„Give everyone the power to share anything with anyone.“ Die Forderung von Facebook-Gründer Mark Zuckerberg klingt visionär und emanzipatorisch. Sie verspricht Freiheit, Selbstbestimmung, Macht und Gemeinschaft. Und tatsächlich werden in jeder Minute an jedem Tag etwa 500 Stunden Videomaterial auf YouTube hochgeladen, 450.000 Tweets auf Twitter gesendet und 2,5 Millionen Posts auf Facebook geschrieben. Aber was auf den Bildschirmen der Nutzer*innen sozialer Netzwerke wie Facebook, Instagram oder Twitter ankommt, ist nicht das, was auch hochgeladen wurde. Es ist eine Auswahl, teils gefiltert nach moralischen oder ethischen Grundsätzen,
teils mit algorithmischer Genauigkeit angepasst an die Interessensprofile der Nutzer*innen.
Tag für Tag durchforsten Content Moderator*innen die Uploads und sortieren nach einem einfachen Schema aus: Was ignoriert werden kann, bleibt online. Was gelöscht werden soll, verschwindet. THE CLEANERS lässt zunächst diese Moderator*innen zu Wort kommen und dokumentiert deren Arbeit. Das Besondere daran: Die Löschabteilungen sind keineswegs direkter Bestandteil der großen Unternehmen. Facebook & Co. haben sie vielmehr an Dienstleister in Billiglohnländern übertragen und diese zudem zur Geheimhaltung verpflichtet.
You Cannot See What You Cannot See
THE CLEANERS konzentriert sich vor allem auf Moderator*innen auf den Philippinen. Ein Tagessoll von 25.000 Bildern haben diese zu erfüllen und müssen sich mit Darstellungen auseinandersetzen, vor denen die regulären Nutzer*innen geschützt werden sollen: Folter und Selbstverletzungen, Terrorismus, Kindesmissbrauch, Pornografie, Extremismus. Die Moderator*innen selbst sind auch ein wenig stolz darauf, dass sie mit ihrer Arbeit die Onlinewelt „sauberer“ machen und zu deren „Gesundheit“ eitragen. Dass die Bilder und Filme, die sie sich ansehen müssen, sie selbst aber auch nicht mehr loslassen und sich auch Content Moderator*innen das Leben nehmen, verweist darauf, wie belastend diese Arbeit ist – erst recht, wenn nur die Quantität der „reviews“ zur Debatte steht.

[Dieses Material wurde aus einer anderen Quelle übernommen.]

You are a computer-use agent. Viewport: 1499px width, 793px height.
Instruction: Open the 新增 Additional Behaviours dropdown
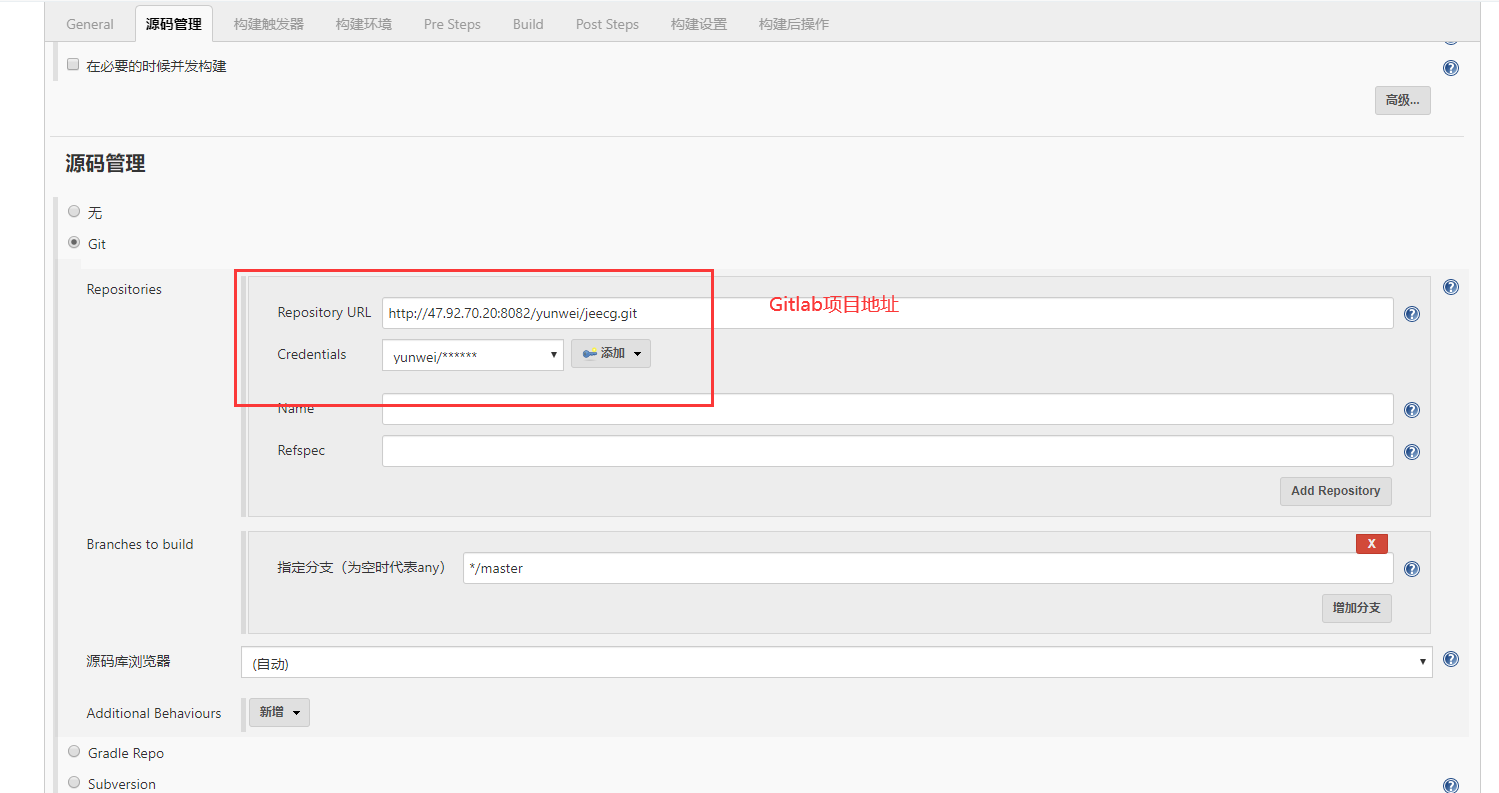pyautogui.click(x=279, y=712)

Immer wieder verlässt THE CLEANERS auch die dunklen Großraumbüros der Moderator*innen und öffnet den Blick für das Land, in dem diese leben. So rückt zugleich der kulturelle Hintergrund in den Mittelpunkt, der die Löschentscheidungen implizit beeinflusst. Die Bedeutung des Christentums auf den Philippinen wird ebenso gezeigt wie die Armut und die Politik des extremistischen, gleichwohl bei der Bevölkerung beliebten Präsidenten Duterte. Nicht immer sind Entscheidungen über die Angemessenheit von Inhalten eindeutig. Fällt ein Aktgemälde von Donald Trump unter die Rubrik Nacktheit oder unter Satire? Verherrlichen Aufnahmen von Luftangriffen terroristische Anschläge oder können sie der Aufklärung dienen? Zählen Diffamierungen von Minderheiten zum Recht auf freie Meinungsäußerung oder sind sie als hetzerisch einzustufen? Zunehmend wird deutlich, welche Reichweite diese Entscheidungen haben können. Noch brisanter wird es, wenn die Unternehmen auf Druck von Regierungen ortsspezifisch Inhalte blocken, die von diesen als unerwünscht angesehen werden. Denn mittlerweile kann es als Fakt gelten, dass soziale Netzwerke die Möglichkeit haben, Meinungsbildungsprozesse zu verstärken – eine ernstzunehmende Gefahr für die Demokratie.